Dicevamo che è merito di quest’ultima l’essere venuti a conoscenza di uno dei più grossi spropositi usciti, di recente, dalle labbra di papa Francesco. Nell’udienza dello scorso 17 marzo, tenuta nel Palazzo Apostolico, volendo spiegare la sua concezione di “unità nella differenza”, ha detto, a un certo punto, con quel suo tipico stile volto a fulminare l’uditorio, senza curarsi minimamente, anzi, godendone profondamente e visibilmente, dello sconcerto, del disorientamento e del disagio che le sue parole, pesanti come pietre, regolarmente producono, e del dolore che causano a tanti fedeli cattolici, ha detto, dunque, che anche dentro la Santissima Trinità tutti litigano continuamente, ma a porte chiuse, mentre fuori l’immagine è quella della unità. Questa affermazione, che non è solo incredibilmente rozza, incredibilmente volgare e infinitamente stupida, ma è francamente blasfema, e teologicamente falsissima e del tutto gratuita, perché nella Santissima Trinità il Padre, il Figlio e lo Spirito Santo procedono in perfetta concordia e armonia (ma dove si ricava, dalle Scritture o dalla Tradizione, che le tre Persone stanno sempre a litigare fra di loro?), ci è stata gentilmente riportata dalla bella signora argentina coi vestiti a lustrini scintillanti e i tacchi a spillo, dalla avvenente e spregiudicata teologa Emilce Cuda. La quale è la cocca dell’arcivescovo di Buenos Aires, Victor Manuel Fernandez, che la tiene in grandissima stima, e che, guarda caso, è anche il rettore di quella Università cattolica, nella quale tiene i suoi brillanti e numerosi corsi la giovane e grintosa teologa sudamericana.
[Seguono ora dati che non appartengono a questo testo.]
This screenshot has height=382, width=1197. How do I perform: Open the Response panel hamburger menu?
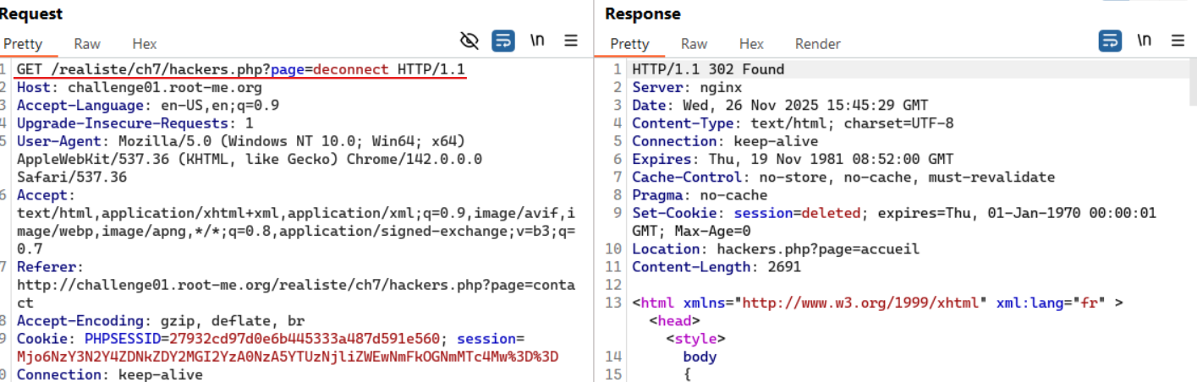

Ora, il papa aveva parlato nel corso di un’udienza con il Catholics Theological Ethics in the World Church; la signora Cuda ha riportato quella frase e il vaticanista inglese Austen Ivereigh l’ha resa di pubblico dominio. Uno scoop, magari nel quadro di una “congiura” per screditare il povero Bergoglio, così ingenuo e fiducioso quando parla in pubblico, specie se in mezzo ad una platea di amici e connazionali? Insomma, una specie di agguato, come i tanti che vennero tesi al suo predecessore, Benedetto XVI, i cui discorsi erano disseminati di trappole, poste da una stampa internazionale implacabilmente ostile, al punto di rovesciare la bellissima lectio magistralis di Ratisbona in una allocuzione anti-islamica? Niente affatto, perché questo Ivereigh non è per niente un giornalista ostile al papa Francesco; al contrario, è addirittura il suo biografo di fiducia. Se ne ricava che tanto la graziosa teologa, quanto il solerte biografo, non solo non hanno inteso sminuire in alcun modo il pontefice, riportando quella tale affermazione sulla Santissima Trinità, ma che - non esiste altra spiegazione possibile - hanno ritenuto di rendergli un servizio, facendo sapere al mondo quanto sa essere spiritosa e sbarazzina sua santità, quanto leggero e garbato è il suo personale tocco, allorché parla di Dio e di uno dei due dogmi fondamentali del cristianesimo, quello appunto relativo all’Unità e alla Trinità divina (l’altro essendo quello della divina Incarnazione del Verbo). E che altro potremmo dire, se non che ne siamo profondamente commossi?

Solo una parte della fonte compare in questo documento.